WORK REQUIRED. Note how many lines in the entries below contain the string "Task", and answer with that number and no other text.

--- INPUT RECORDS Enclosed Below ---

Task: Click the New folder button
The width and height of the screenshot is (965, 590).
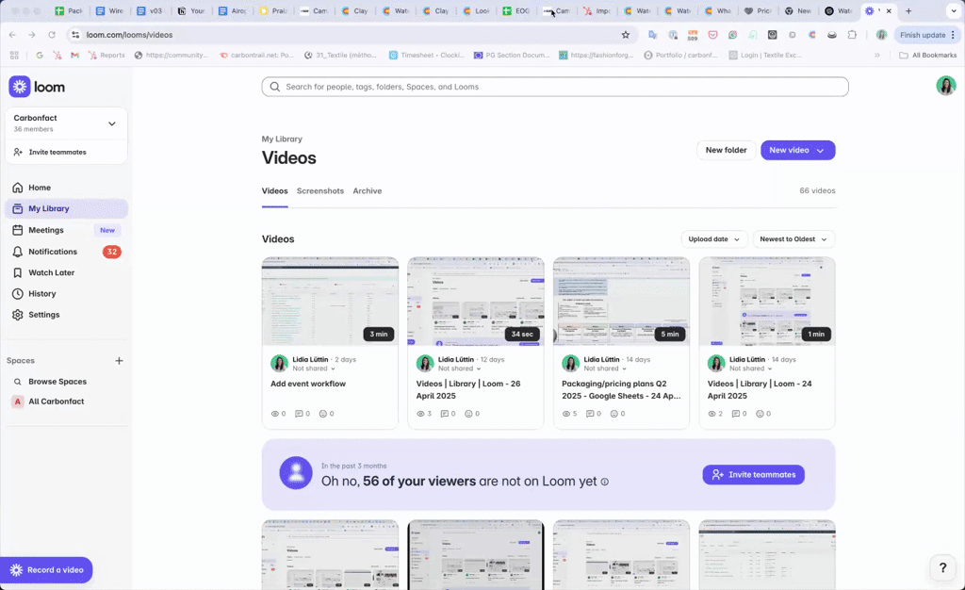Action: (726, 150)
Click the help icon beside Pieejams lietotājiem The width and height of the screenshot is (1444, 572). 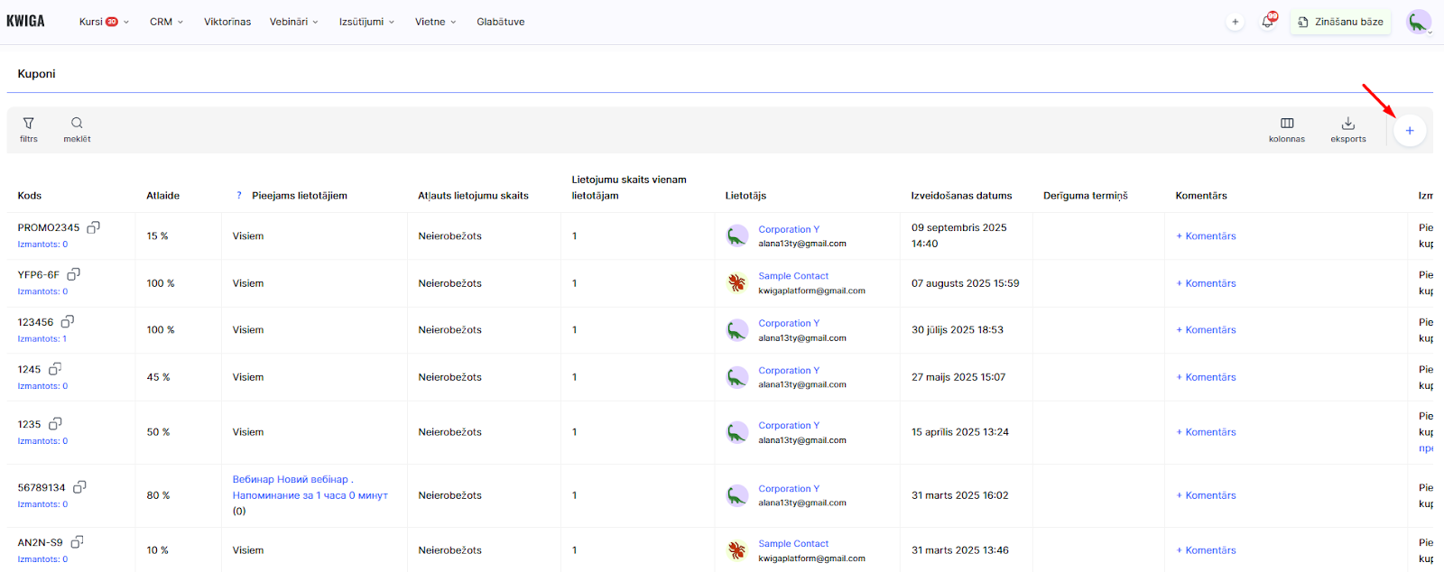click(x=239, y=196)
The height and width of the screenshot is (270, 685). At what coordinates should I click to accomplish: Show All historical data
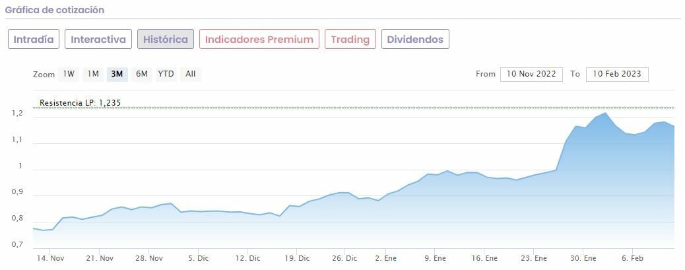[191, 74]
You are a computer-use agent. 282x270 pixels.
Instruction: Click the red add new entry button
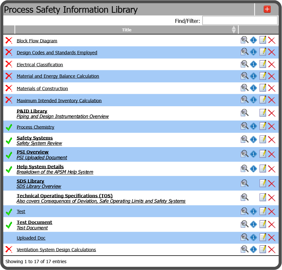tap(267, 9)
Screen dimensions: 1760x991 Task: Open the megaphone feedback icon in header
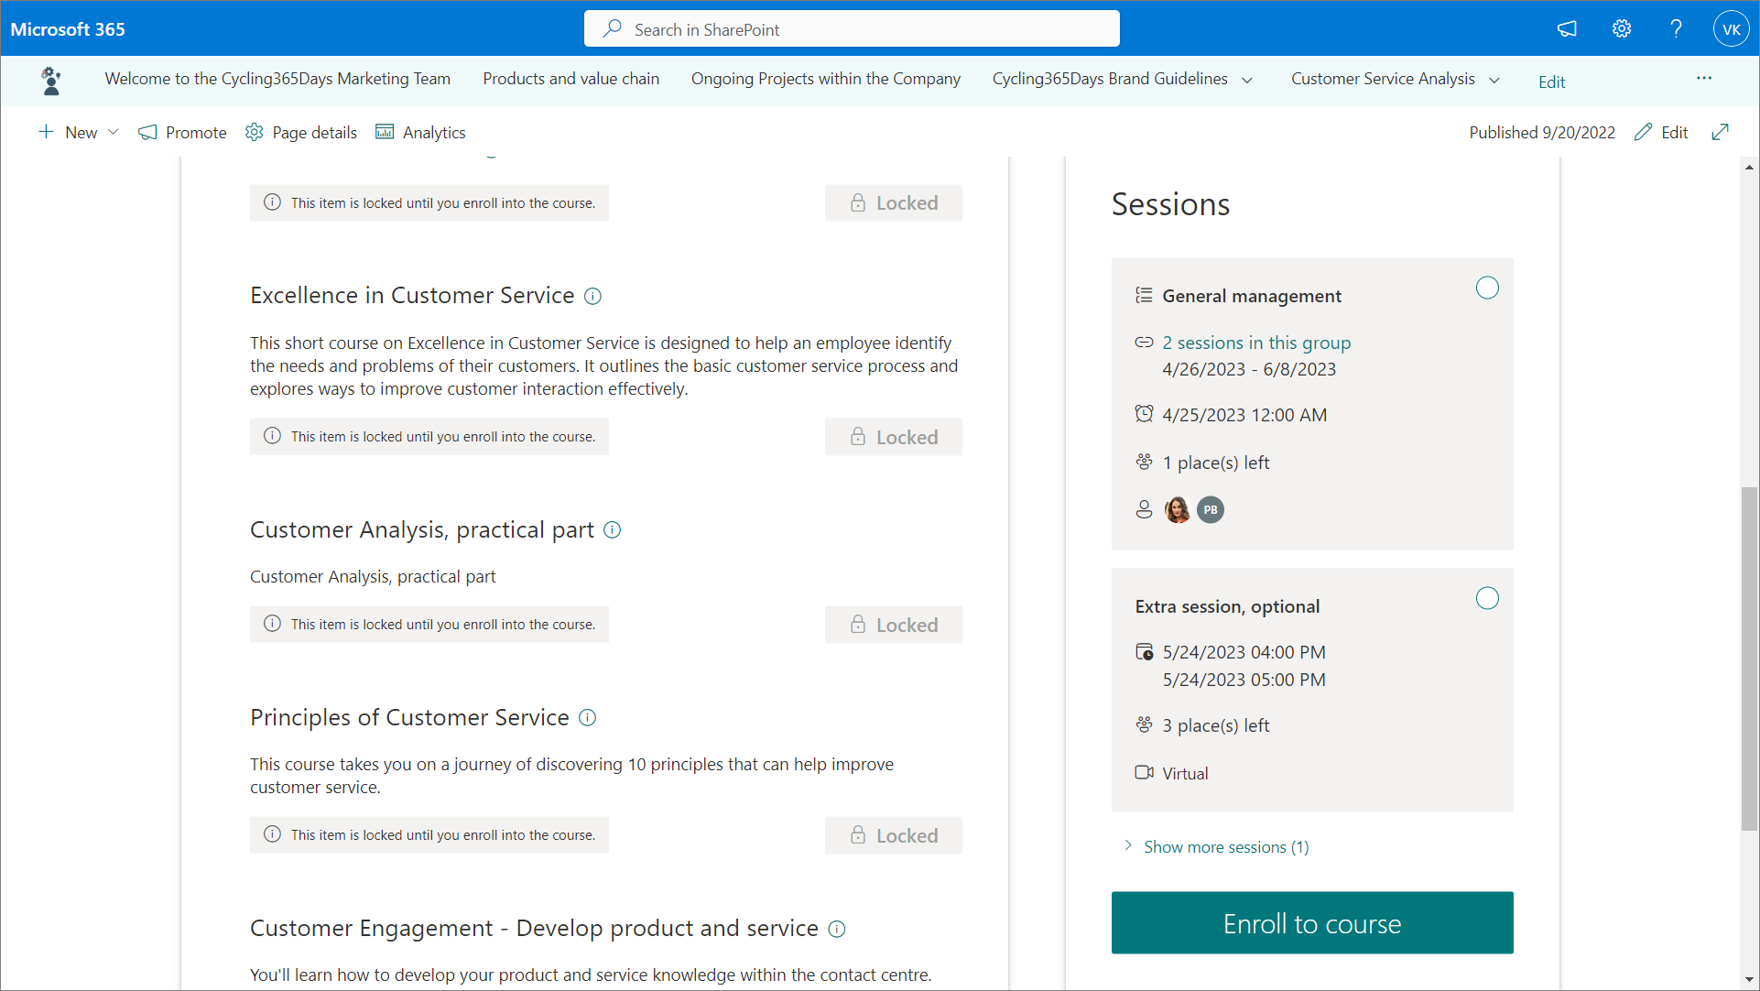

--- End of Enclosed INPUT RECORDS ---

RESULT. 2